Santé Les pertes urinaires touchent près de 20 % des femmes multipares. L’incontinence de stress "n’est pas une fatalité". Des solutions existent, insistent les urologues.

L’incontinence à l’effort, appelée aussi incontinence de stress n’est pas rare. La prévalence n’est pas connue en Belgique. Le sujet est encore tabou. Cependant, le professeur Thibaud Saussez, urologue aux cliniques universitaires Saint-Luc indique : "On estime que cela touche une femme multipare sur cinq, à peu près. C’est-à-dire que 20 % des femmes qui ont eu deux enfants ou plus souffrent, à des degrés divers, d’incontinence." Cela serait plus fréquemment observé après 45 ans, notent les kinésithérapeutes et médecins spécialisés.

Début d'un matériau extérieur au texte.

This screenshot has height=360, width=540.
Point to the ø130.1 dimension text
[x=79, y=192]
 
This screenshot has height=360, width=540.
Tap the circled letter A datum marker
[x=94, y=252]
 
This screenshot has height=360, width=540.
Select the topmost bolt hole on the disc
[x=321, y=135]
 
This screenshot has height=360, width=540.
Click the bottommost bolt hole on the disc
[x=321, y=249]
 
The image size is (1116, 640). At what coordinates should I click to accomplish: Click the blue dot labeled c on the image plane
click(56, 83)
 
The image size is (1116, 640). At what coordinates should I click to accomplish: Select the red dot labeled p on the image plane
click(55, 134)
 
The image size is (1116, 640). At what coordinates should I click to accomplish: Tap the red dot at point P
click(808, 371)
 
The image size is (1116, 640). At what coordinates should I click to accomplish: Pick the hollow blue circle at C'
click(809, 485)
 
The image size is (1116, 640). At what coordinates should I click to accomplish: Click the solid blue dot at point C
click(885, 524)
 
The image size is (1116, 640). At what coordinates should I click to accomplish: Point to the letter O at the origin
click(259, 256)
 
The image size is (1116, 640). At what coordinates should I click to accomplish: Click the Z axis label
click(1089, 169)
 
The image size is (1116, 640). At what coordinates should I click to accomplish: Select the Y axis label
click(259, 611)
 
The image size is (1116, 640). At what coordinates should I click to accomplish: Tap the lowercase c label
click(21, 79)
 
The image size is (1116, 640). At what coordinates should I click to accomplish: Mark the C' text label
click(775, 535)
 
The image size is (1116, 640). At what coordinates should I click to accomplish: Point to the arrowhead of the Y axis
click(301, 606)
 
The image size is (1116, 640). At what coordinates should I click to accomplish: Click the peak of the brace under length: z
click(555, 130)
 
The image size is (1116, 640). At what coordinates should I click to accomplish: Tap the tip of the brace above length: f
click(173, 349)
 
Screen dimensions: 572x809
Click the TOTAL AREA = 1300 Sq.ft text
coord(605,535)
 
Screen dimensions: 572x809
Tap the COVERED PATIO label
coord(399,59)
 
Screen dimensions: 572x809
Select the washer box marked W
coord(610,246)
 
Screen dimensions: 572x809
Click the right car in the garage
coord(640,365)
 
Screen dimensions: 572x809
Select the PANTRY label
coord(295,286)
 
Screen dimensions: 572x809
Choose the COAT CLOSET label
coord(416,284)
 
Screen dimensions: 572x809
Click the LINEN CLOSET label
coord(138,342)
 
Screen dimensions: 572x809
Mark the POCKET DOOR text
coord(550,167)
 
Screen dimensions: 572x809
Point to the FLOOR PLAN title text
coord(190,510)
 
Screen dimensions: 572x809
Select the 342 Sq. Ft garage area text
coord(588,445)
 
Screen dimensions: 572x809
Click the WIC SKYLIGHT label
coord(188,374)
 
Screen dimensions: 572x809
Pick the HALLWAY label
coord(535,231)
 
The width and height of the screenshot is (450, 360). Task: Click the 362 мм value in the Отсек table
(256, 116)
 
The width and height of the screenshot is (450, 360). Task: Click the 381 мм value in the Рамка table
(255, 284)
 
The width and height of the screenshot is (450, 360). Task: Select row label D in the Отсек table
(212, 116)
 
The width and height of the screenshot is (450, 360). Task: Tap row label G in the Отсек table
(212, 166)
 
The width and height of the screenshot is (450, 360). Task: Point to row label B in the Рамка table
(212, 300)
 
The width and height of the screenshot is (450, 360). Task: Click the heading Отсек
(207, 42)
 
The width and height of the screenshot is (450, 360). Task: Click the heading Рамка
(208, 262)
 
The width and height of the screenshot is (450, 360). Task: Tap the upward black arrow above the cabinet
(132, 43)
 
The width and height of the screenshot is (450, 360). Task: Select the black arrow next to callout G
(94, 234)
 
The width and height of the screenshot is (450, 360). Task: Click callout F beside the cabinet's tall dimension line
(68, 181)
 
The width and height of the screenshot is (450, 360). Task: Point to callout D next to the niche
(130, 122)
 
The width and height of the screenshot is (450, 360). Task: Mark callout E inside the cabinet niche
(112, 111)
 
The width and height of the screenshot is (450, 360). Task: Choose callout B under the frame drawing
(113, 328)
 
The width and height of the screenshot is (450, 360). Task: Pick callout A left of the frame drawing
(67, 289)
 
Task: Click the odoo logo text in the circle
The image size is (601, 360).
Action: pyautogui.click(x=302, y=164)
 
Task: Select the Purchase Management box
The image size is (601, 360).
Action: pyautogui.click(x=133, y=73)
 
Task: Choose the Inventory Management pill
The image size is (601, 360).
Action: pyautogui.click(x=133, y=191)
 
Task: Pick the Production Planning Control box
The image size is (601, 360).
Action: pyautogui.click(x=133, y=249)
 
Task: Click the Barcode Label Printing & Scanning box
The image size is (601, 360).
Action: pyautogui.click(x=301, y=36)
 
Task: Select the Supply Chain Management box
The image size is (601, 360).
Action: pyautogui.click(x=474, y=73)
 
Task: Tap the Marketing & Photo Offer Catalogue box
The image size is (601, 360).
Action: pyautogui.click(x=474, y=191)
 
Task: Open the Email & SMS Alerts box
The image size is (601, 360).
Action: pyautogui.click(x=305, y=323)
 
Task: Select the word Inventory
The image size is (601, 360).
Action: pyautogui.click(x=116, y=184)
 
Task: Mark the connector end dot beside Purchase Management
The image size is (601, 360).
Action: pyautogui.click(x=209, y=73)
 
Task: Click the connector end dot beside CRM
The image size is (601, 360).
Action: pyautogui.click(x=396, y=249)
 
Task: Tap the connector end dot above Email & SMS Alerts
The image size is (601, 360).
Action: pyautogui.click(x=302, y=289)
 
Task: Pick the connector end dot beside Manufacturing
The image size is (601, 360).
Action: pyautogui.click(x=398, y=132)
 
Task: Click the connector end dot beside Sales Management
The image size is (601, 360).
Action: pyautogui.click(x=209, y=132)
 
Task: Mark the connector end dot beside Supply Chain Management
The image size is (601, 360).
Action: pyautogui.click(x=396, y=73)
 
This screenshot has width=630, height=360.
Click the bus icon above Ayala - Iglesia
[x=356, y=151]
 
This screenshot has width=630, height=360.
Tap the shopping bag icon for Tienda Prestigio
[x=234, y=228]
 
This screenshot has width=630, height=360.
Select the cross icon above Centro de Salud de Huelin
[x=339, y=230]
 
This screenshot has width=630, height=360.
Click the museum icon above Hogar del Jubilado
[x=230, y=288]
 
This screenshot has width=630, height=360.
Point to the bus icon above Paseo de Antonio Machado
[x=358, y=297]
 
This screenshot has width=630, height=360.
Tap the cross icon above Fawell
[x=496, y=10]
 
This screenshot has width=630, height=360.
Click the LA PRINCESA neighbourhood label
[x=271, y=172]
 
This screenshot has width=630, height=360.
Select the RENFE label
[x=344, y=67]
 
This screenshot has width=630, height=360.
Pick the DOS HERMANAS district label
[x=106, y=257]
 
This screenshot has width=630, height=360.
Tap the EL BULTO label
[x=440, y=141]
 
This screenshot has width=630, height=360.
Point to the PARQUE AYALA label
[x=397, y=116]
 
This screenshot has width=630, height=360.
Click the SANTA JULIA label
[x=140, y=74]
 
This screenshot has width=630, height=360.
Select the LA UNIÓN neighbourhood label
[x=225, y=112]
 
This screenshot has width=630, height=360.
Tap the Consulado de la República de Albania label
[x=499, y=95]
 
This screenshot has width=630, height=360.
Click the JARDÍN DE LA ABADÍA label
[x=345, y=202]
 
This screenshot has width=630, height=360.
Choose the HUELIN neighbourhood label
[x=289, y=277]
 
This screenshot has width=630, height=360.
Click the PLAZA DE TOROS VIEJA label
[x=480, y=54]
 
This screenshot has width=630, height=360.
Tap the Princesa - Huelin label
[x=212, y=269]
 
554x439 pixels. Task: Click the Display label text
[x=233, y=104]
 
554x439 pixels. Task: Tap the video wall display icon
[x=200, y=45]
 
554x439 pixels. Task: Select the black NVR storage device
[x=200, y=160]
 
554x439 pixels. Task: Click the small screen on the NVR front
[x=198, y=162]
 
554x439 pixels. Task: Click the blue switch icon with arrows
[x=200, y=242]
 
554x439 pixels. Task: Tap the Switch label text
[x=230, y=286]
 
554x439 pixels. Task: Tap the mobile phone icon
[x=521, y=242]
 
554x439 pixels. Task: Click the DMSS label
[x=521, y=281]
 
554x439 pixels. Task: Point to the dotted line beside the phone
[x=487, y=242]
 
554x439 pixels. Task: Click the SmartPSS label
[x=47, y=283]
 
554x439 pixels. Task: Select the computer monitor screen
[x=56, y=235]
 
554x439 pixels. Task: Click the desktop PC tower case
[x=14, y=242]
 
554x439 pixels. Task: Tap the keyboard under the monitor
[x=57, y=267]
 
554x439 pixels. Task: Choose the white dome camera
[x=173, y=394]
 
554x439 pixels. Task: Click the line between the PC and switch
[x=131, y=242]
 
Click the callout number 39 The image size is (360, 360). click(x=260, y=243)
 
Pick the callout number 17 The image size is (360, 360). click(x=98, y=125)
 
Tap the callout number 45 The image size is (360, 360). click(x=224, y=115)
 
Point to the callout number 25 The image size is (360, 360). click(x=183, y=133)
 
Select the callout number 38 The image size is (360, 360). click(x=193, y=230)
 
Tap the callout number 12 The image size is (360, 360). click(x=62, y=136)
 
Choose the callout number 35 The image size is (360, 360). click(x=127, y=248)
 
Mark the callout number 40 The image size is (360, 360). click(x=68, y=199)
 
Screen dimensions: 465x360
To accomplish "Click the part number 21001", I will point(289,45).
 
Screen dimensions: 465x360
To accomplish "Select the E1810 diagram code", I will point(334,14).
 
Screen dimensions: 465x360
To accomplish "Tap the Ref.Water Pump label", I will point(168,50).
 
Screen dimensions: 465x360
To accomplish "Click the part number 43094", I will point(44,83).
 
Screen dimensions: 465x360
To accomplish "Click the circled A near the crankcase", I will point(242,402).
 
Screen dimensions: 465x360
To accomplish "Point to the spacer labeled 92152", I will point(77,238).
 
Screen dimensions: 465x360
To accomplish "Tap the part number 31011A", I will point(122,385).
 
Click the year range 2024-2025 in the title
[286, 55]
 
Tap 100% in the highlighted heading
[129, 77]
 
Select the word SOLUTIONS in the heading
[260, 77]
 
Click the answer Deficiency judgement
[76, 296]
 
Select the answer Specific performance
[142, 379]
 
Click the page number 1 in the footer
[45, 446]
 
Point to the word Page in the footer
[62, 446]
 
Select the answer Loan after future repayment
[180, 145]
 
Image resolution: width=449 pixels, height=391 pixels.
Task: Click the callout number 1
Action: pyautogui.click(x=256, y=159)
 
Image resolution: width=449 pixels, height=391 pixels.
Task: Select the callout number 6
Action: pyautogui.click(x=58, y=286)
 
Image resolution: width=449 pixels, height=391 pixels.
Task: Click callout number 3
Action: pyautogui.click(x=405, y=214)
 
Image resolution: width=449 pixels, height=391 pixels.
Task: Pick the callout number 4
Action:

Dans les hôpitaux belges, les cours de kinésithérapies pour renforcer le périnée sont souvent pris d’assaut. Jeunes mamans et dames plus âgées s’y côtoient. Sarah, 36 ans, trois enfants, y fait des exercices, contracte son périnée en descendant tel un soldat prêt à être adoubé, sur un genou. "Je souffre d’incontinence liée au stress, nous dit-elle. J’ai des fuites, ça me stresse et j’en ai encore plus après."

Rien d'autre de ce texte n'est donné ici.